Quelques années avant l’apparition de l’Organisation du travail, Pecqueur, un saint-simonien que les extravagances religieuses du Père Enfantin avaient écarté et rejeté quelque temps du côté des disciples de Fourier, avait publié un ouvrage en deux volumes, l’Économie sociale des Intérêts du commerce, de l’agriculture, de l’industrie et de la civilisation en général, sous l’influence des applications de la vapeur. On eût pu croire en 1836 que, sous ce titre de mémoire académique se présentait la première œuvre socialiste fondée sur la science économique ! Et par quelle distraction l’Académie des sciences morales et politiques lui attribua-t-elle un de ses prix !

Distraction ? Non, pas tant que cela. Il y avait alors, dans ce corps savant, et autour de lui faisant autorité, des économistes tels que les Sismondi, les Adolphe Blanqui, les Rossi, les Michel Chevalier, les Villeneuve de Bargemont et les Droz, que n’effrayait aucune audace de pensée et qui, pour la plupart, cherchaient anxieusement une issue à l’état social que leur critique n’avait pas épargné. Qu’y avait-il donc dans ces deux volumes au titre interminable, peu fait pour donner envie de les ouvrir, sinon aux gens de loisir et de cabinet ? Rien de moins que l’exposé du collectivisme. Jugez-en plutôt :

« La cause la plus générale et la plus persévérants de l’inégalité de richesse, de savoir et de moralité parmi les hommes, est l’intérêt, la vertu reproductive attribuée au capital et la particularisation en propriété absolue, entre les mains des individus, des instruments de travail, des sources et conditions matérielles de la richesse. Otez cet intérêt, faites que, par les mœurs ou par la loi, il soit aboli ; substituez à la particularisation la socialisation, aux raisons individuelles les raisons collectives avec capital inaliénable et indivis. À la propriété des instruments de travail, substituez la propriété absolue pour chacun de sa part des produits consommables, et la misère et l’ignorance seront extirpées. »

ITEMS EXTRAITS -
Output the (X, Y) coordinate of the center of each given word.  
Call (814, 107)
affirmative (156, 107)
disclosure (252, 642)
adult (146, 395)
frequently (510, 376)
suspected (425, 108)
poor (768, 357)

CONSIGNE -
Répondez brièvement à partir du passage sur Pecqueur.
(a) En combien de volumes l'ouvrage de Pecqueur a-t-il été publié ?
(b) De quelle doctrine ces volumes contiennent-ils l'exposé ?
(c) D'après la citation, qu'est-ce qui sera extirpé si l'on applique les substitutions proposées ?
Les items proviennent d'une autre source que le passage sur Pecqueur.

SOLUTION -
(a) En deux volumes.
(b) Du collectivisme.
(c) La misère et l'ignorance.